*** PROVIDED DATA ***

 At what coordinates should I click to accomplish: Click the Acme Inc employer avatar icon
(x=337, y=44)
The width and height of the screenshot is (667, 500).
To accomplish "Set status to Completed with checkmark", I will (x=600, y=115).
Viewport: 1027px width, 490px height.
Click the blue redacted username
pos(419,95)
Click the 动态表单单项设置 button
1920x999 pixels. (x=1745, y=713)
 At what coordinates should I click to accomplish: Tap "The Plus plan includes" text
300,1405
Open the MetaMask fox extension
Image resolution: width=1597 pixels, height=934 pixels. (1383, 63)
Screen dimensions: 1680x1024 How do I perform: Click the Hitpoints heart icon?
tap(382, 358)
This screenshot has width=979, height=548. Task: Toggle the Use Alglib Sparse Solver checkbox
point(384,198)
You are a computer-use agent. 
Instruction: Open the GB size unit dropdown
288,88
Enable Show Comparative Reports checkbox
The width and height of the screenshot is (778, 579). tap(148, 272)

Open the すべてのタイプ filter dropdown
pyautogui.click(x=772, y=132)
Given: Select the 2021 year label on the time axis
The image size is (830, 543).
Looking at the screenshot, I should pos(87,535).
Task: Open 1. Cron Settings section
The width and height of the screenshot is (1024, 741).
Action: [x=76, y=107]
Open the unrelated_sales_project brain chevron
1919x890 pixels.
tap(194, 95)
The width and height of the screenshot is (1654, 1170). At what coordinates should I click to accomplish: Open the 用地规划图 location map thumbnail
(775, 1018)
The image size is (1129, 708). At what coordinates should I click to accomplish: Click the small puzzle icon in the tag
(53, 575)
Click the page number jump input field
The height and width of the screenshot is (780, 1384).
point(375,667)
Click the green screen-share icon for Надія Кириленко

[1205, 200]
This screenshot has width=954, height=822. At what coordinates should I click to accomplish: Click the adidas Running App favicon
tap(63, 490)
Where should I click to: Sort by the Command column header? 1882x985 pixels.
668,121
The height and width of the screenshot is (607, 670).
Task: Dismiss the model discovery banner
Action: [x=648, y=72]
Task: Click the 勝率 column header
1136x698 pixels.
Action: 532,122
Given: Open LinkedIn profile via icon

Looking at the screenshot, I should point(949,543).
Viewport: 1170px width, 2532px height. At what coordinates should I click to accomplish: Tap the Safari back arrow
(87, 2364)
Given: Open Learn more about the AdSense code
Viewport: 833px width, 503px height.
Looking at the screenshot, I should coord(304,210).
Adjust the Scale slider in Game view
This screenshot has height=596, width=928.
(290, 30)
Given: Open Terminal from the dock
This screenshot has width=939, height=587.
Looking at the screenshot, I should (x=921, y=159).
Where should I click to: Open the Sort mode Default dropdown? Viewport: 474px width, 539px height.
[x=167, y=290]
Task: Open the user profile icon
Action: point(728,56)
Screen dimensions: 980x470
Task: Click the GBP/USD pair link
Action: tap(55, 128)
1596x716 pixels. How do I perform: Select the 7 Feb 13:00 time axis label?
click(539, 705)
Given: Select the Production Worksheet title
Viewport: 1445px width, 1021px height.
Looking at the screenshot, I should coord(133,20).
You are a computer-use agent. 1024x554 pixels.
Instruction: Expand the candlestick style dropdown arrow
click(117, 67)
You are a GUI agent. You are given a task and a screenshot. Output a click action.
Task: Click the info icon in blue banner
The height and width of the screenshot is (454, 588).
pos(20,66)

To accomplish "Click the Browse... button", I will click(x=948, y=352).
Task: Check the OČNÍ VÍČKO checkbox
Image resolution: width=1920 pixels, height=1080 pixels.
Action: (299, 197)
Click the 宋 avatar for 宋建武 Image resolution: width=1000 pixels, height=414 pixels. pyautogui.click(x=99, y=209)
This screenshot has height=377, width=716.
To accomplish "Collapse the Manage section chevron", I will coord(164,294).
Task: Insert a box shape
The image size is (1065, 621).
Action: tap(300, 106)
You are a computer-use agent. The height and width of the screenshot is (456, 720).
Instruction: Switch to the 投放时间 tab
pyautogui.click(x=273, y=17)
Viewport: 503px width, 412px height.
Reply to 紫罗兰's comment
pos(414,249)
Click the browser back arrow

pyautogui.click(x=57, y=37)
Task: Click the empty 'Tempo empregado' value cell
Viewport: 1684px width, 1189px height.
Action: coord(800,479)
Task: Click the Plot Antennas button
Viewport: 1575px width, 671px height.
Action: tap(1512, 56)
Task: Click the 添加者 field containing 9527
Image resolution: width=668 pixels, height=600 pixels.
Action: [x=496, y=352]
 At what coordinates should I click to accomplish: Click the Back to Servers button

*** End of PROVIDED DATA ***

■ **EXERCISE OBJECTIVE**
All that the answer may hold is the lines from the one with "Task: Click the empty" through the end of the data, set down exactly as they appear.

■ **WRITTEN RESPONSE**
Task: Click the empty 'Tempo empregado' value cell
Viewport: 1684px width, 1189px height.
Action: coord(800,479)
Task: Click the Plot Antennas button
Viewport: 1575px width, 671px height.
Action: tap(1512, 56)
Task: Click the 添加者 field containing 9527
Image resolution: width=668 pixels, height=600 pixels.
Action: [x=496, y=352]
 At what coordinates should I click to accomplish: Click the Back to Servers button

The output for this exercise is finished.